● **Exercise objective**: Write the data out again, character for character, with no images.

/---

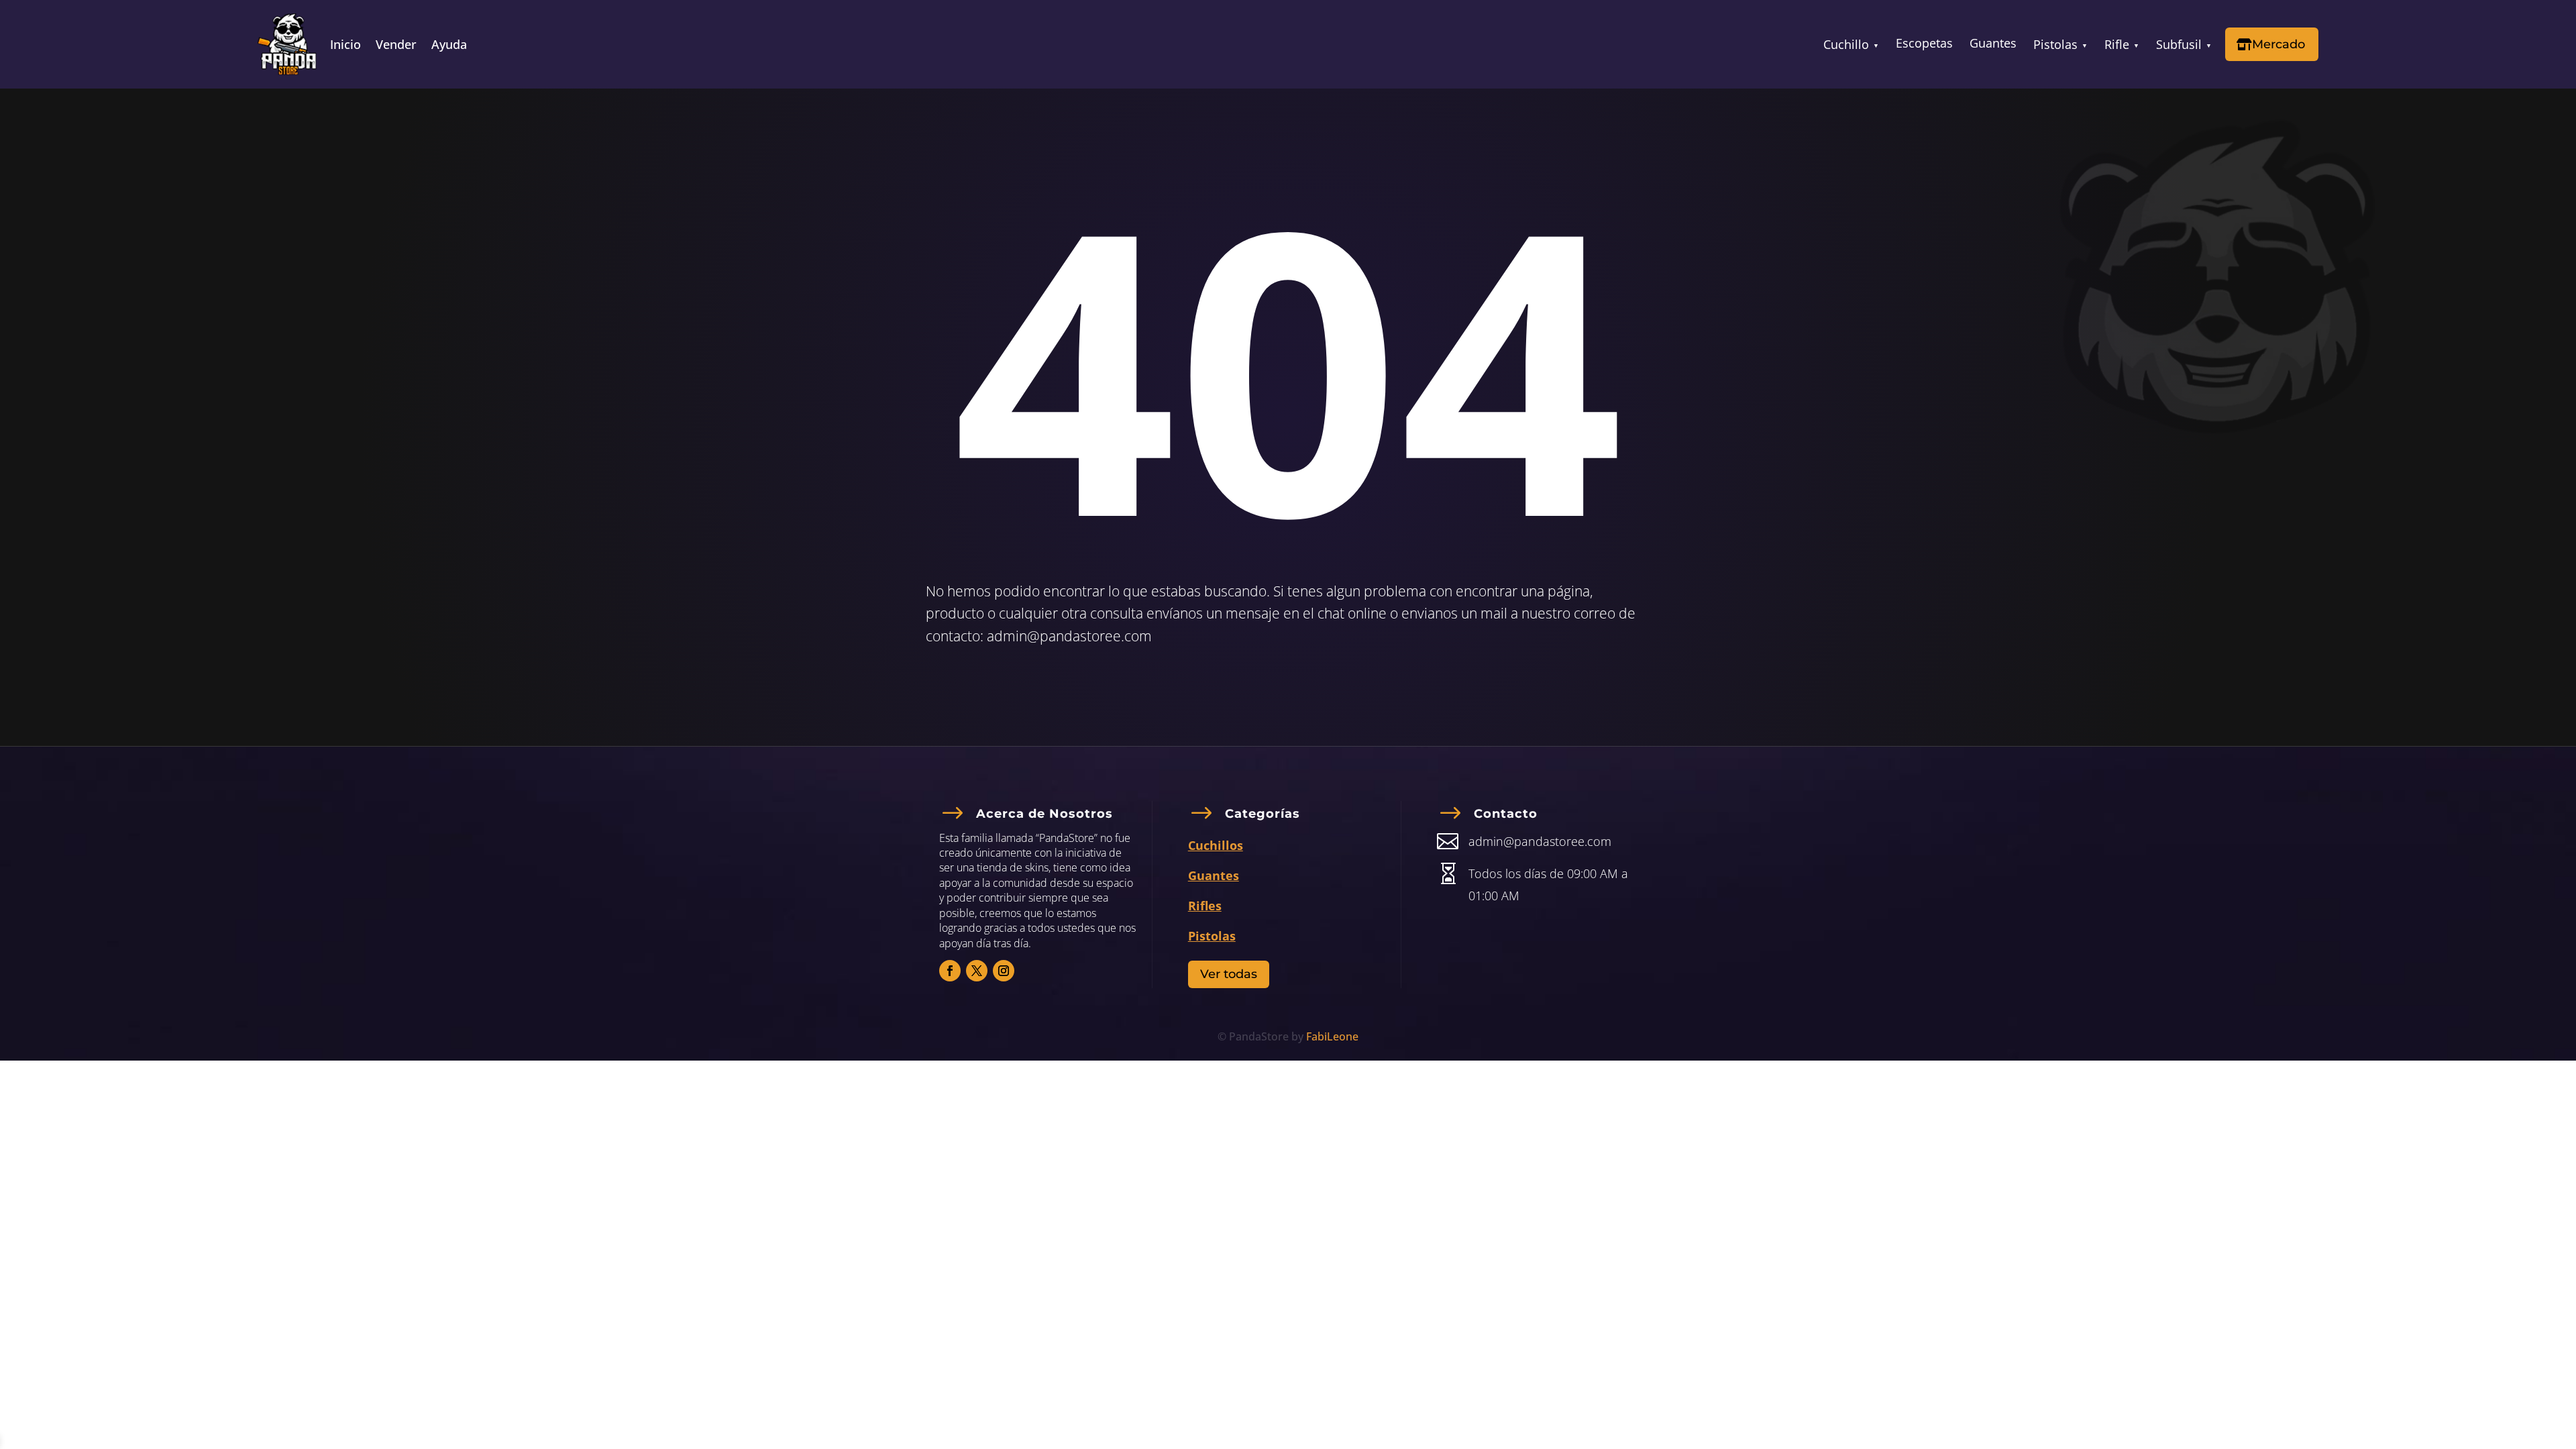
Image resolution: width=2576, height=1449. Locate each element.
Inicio (345, 46)
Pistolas (2055, 44)
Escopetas (1924, 43)
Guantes (1993, 43)
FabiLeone (1332, 1036)
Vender (396, 46)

\---

● **Exercise answer**:
Image resolution: width=2576, height=1449. Locate each element.
Inicio (345, 46)
Pistolas (2055, 44)
Escopetas (1924, 43)
Guantes (1993, 43)
FabiLeone (1332, 1036)
Vender (396, 46)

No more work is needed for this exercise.